— TASK DESCRIPTION —
Reproduce the entries shown below only from the line with "Task: Uncheck Add hosting for Basic package" down to the line with "Given: Expand AprilFoolsDay", keeping both end lines and copying each one exactly.

— PROVIDED MATERIAL —
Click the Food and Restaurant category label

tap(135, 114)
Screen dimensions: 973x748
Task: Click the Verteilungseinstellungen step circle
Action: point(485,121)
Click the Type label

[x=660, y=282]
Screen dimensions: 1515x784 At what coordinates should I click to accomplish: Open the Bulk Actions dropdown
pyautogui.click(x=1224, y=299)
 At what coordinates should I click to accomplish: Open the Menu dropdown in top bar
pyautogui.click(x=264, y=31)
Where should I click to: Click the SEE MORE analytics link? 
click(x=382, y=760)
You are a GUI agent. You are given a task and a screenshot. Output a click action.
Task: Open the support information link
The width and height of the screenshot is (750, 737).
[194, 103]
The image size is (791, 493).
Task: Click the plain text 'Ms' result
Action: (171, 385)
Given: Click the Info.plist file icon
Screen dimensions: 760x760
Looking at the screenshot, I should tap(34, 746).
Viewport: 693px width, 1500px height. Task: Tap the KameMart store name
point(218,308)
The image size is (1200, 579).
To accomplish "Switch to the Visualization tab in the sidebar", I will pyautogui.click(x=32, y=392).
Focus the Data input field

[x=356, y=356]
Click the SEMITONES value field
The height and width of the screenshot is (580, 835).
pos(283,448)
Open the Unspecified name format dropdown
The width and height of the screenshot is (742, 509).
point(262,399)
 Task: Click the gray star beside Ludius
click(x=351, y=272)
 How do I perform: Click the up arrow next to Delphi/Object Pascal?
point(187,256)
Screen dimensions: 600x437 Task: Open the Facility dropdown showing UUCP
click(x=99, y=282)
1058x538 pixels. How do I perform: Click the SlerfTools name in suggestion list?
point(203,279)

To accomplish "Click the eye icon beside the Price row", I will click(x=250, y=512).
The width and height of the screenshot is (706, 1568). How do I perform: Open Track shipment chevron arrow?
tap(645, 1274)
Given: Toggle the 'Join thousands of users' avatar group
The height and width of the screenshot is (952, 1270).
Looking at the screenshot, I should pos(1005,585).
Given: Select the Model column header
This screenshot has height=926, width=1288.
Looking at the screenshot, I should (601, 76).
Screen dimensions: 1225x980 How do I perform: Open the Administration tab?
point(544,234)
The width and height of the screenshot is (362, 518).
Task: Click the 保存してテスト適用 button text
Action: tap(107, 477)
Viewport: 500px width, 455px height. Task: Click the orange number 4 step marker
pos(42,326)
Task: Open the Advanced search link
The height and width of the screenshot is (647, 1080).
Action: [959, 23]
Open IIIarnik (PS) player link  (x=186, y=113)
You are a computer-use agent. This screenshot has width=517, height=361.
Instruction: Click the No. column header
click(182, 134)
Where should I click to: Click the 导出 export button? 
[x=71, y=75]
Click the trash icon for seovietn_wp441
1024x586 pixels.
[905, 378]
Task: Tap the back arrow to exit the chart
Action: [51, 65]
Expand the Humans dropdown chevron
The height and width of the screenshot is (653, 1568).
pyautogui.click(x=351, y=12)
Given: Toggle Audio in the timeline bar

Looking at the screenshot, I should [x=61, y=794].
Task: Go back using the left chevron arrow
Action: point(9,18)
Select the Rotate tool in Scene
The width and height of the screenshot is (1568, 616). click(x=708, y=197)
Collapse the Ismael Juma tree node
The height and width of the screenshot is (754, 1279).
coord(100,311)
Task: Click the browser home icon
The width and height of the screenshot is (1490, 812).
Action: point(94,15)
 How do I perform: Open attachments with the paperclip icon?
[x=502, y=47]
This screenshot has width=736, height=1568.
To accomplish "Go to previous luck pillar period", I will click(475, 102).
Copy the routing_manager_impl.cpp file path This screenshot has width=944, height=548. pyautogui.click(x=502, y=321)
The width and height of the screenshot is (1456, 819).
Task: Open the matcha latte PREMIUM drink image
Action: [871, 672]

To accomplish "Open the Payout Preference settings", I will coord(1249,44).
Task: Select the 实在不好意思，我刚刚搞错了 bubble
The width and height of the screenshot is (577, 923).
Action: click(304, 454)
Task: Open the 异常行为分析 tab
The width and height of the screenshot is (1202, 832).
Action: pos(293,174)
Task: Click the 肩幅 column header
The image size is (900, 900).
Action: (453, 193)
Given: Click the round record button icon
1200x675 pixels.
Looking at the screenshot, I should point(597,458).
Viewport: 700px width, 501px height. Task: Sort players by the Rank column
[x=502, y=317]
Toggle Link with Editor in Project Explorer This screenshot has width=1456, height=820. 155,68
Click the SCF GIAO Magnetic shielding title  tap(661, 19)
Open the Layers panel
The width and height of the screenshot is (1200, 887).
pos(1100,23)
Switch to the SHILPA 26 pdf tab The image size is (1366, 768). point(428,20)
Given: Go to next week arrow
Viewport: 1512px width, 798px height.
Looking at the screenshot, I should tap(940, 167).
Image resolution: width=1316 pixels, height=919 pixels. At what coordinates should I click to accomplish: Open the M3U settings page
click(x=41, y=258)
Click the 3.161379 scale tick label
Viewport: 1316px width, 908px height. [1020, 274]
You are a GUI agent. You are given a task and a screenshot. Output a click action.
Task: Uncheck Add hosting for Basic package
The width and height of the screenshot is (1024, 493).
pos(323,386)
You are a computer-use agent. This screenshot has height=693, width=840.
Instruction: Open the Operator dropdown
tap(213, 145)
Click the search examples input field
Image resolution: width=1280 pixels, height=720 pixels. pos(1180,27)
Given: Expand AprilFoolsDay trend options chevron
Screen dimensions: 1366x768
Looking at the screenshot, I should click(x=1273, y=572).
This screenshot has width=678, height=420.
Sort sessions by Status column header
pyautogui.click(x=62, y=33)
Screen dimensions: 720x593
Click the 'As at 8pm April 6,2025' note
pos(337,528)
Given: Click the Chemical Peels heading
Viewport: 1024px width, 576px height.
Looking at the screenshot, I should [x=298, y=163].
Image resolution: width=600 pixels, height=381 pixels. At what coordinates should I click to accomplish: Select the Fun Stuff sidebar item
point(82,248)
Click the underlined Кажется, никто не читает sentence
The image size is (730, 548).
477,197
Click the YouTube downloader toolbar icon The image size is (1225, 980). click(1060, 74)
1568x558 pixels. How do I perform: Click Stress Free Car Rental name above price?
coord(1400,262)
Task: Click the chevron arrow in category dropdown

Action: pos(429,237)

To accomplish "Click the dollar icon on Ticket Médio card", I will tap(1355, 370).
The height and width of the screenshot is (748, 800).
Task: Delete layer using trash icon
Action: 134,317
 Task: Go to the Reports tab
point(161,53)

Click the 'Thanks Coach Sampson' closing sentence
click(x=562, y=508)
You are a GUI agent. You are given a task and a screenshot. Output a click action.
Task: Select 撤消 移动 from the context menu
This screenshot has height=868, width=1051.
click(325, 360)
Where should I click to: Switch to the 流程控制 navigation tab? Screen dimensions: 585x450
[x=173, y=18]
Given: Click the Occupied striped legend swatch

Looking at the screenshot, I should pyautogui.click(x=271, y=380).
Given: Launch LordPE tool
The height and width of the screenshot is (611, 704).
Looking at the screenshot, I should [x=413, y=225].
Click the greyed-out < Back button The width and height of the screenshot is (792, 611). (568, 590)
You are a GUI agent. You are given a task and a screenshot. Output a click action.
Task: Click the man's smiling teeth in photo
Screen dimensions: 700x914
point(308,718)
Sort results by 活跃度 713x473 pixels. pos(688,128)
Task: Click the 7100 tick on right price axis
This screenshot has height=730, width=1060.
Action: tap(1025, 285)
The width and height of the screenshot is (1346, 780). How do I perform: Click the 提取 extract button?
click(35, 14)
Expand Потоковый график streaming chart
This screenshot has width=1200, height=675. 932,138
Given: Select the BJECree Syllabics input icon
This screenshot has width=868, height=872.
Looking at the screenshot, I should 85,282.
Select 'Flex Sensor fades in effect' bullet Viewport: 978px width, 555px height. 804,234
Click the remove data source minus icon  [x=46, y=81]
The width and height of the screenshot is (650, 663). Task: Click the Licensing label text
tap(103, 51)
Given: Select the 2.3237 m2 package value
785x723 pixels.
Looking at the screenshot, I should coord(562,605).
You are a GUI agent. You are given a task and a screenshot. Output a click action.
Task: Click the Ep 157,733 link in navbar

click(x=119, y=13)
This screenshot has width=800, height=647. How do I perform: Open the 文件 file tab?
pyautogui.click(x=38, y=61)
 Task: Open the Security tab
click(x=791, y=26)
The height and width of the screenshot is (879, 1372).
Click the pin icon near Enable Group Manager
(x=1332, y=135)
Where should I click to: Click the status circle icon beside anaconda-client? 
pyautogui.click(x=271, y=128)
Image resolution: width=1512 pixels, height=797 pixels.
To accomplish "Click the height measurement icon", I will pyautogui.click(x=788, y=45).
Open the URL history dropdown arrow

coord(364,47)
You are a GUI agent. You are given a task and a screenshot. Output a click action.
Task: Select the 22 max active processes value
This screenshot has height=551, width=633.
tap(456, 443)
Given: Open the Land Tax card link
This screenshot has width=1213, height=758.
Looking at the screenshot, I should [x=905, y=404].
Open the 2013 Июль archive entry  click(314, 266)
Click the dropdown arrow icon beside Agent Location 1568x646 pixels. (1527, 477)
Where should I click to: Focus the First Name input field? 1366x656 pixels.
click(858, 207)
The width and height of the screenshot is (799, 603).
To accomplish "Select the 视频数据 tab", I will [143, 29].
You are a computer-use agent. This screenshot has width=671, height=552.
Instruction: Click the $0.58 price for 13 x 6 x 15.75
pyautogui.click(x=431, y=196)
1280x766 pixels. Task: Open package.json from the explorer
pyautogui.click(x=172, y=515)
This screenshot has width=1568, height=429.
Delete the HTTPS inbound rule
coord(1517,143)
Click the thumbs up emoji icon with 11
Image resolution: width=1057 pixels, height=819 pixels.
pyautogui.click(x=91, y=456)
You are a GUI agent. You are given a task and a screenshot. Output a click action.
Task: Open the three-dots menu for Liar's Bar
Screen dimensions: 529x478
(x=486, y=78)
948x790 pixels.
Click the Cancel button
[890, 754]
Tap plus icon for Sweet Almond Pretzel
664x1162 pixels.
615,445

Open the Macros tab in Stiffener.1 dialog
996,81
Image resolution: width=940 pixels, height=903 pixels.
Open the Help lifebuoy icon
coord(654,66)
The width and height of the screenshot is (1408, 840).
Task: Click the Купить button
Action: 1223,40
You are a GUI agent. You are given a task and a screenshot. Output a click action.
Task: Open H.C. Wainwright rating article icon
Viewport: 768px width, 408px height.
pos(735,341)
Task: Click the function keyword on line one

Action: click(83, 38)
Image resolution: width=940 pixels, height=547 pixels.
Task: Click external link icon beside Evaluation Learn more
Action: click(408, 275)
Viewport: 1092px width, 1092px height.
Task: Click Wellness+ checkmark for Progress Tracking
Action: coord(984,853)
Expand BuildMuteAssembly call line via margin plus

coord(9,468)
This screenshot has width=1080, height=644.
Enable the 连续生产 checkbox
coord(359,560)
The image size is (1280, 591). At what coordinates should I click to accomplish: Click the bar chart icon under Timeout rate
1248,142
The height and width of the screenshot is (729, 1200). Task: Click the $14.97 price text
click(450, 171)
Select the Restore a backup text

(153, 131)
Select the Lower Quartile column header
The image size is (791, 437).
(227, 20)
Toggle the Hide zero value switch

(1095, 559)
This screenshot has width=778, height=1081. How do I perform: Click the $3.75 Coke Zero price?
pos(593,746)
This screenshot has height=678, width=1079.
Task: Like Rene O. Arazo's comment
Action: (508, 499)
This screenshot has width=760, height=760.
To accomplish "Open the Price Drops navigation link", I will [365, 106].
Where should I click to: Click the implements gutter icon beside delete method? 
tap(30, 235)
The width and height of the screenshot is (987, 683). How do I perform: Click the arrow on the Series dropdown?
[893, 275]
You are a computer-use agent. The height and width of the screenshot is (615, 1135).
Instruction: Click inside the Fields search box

— RESULT OF THE TASK —
Task: Uncheck Add hosting for Basic package
The width and height of the screenshot is (1024, 493).
pos(323,386)
You are a computer-use agent. This screenshot has height=693, width=840.
Instruction: Open the Operator dropdown
tap(213, 145)
Click the search examples input field
Image resolution: width=1280 pixels, height=720 pixels. pos(1180,27)
Given: Expand AprilFoolsDay trend options chevron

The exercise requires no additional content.